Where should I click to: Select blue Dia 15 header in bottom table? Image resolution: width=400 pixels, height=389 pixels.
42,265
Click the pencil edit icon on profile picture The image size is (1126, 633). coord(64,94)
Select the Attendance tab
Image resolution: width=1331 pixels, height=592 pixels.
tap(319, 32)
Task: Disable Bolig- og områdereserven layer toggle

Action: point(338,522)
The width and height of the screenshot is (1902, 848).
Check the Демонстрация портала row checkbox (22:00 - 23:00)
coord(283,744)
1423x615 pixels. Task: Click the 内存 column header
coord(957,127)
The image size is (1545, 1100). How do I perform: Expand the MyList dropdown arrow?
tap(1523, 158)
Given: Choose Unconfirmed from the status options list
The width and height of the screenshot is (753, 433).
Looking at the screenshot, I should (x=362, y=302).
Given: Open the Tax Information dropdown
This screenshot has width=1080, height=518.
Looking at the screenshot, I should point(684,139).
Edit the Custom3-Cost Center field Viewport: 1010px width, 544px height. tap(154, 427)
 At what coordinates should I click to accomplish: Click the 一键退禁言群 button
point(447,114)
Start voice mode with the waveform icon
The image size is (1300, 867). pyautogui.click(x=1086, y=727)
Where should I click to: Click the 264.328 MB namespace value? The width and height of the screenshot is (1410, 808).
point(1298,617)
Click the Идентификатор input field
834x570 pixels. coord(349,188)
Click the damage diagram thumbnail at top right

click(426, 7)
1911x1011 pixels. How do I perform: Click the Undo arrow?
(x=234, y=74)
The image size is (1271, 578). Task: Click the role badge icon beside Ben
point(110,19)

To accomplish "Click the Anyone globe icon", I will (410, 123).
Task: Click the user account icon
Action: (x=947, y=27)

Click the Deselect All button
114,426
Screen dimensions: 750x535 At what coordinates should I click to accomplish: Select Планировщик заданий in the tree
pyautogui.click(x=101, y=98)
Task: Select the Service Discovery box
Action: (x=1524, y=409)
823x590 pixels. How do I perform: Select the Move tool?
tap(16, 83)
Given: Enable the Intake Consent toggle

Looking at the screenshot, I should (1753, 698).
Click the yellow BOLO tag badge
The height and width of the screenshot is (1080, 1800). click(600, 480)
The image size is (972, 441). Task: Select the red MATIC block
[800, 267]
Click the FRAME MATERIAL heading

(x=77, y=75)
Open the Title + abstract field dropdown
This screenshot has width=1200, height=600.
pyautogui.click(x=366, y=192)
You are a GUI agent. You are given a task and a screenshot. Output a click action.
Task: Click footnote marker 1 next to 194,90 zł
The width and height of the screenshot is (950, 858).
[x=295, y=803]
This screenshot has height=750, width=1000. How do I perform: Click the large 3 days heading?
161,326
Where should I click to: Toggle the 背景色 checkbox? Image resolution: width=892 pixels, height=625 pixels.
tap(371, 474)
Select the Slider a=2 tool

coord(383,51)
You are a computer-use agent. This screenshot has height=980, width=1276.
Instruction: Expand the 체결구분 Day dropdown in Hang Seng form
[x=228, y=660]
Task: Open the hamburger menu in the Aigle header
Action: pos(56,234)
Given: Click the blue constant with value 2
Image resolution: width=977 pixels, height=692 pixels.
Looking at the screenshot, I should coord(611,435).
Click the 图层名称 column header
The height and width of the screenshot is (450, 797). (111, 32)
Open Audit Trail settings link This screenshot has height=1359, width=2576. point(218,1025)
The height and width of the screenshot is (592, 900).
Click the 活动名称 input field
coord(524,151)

★ ★ ★ ★ ★ ★ ★

▶ [Task statement] Restating the data word for word is the whole task.

▶ [Exercise result]
Where should I click to: Select blue Dia 15 header in bottom table? Image resolution: width=400 pixels, height=389 pixels.
42,265
Click the pencil edit icon on profile picture The image size is (1126, 633). coord(64,94)
Select the Attendance tab
Image resolution: width=1331 pixels, height=592 pixels.
tap(319, 32)
Task: Disable Bolig- og områdereserven layer toggle

Action: point(338,522)
The width and height of the screenshot is (1902, 848).
Check the Демонстрация портала row checkbox (22:00 - 23:00)
coord(283,744)
1423x615 pixels. Task: Click the 内存 column header
coord(957,127)
The image size is (1545, 1100). How do I perform: Expand the MyList dropdown arrow?
tap(1523, 158)
Given: Choose Unconfirmed from the status options list
The width and height of the screenshot is (753, 433).
Looking at the screenshot, I should (x=362, y=302).
Given: Open the Tax Information dropdown
This screenshot has width=1080, height=518.
Looking at the screenshot, I should point(684,139).
Edit the Custom3-Cost Center field Viewport: 1010px width, 544px height. tap(154, 427)
 At what coordinates should I click to accomplish: Click the 一键退禁言群 button
point(447,114)
Start voice mode with the waveform icon
The image size is (1300, 867). pyautogui.click(x=1086, y=727)
Where should I click to: Click the 264.328 MB namespace value? The width and height of the screenshot is (1410, 808).
point(1298,617)
Click the Идентификатор input field
834x570 pixels. coord(349,188)
Click the damage diagram thumbnail at top right

click(426, 7)
1911x1011 pixels. How do I perform: Click the Undo arrow?
(x=234, y=74)
The image size is (1271, 578). Task: Click the role badge icon beside Ben
point(110,19)

To accomplish "Click the Anyone globe icon", I will (410, 123).
Task: Click the user account icon
Action: (x=947, y=27)

Click the Deselect All button
114,426
Screen dimensions: 750x535 At what coordinates should I click to accomplish: Select Планировщик заданий in the tree
pyautogui.click(x=101, y=98)
Task: Select the Service Discovery box
Action: (x=1524, y=409)
823x590 pixels. How do I perform: Select the Move tool?
tap(16, 83)
Given: Enable the Intake Consent toggle

Looking at the screenshot, I should (1753, 698).
Click the yellow BOLO tag badge
The height and width of the screenshot is (1080, 1800). click(600, 480)
The image size is (972, 441). Task: Select the red MATIC block
[800, 267]
Click the FRAME MATERIAL heading

(x=77, y=75)
Open the Title + abstract field dropdown
This screenshot has width=1200, height=600.
pyautogui.click(x=366, y=192)
You are a GUI agent. You are given a task and a screenshot. Output a click action.
Task: Click footnote marker 1 next to 194,90 zł
The width and height of the screenshot is (950, 858).
[x=295, y=803]
This screenshot has height=750, width=1000. How do I perform: Click the large 3 days heading?
161,326
Where should I click to: Toggle the 背景色 checkbox? Image resolution: width=892 pixels, height=625 pixels.
tap(371, 474)
Select the Slider a=2 tool

coord(383,51)
You are a computer-use agent. This screenshot has height=980, width=1276.
Instruction: Expand the 체결구분 Day dropdown in Hang Seng form
[x=228, y=660]
Task: Open the hamburger menu in the Aigle header
Action: pos(56,234)
Given: Click the blue constant with value 2
Image resolution: width=977 pixels, height=692 pixels.
Looking at the screenshot, I should coord(611,435).
Click the 图层名称 column header
The height and width of the screenshot is (450, 797). (111, 32)
Open Audit Trail settings link This screenshot has height=1359, width=2576. point(218,1025)
The height and width of the screenshot is (592, 900).
Click the 活动名称 input field
coord(524,151)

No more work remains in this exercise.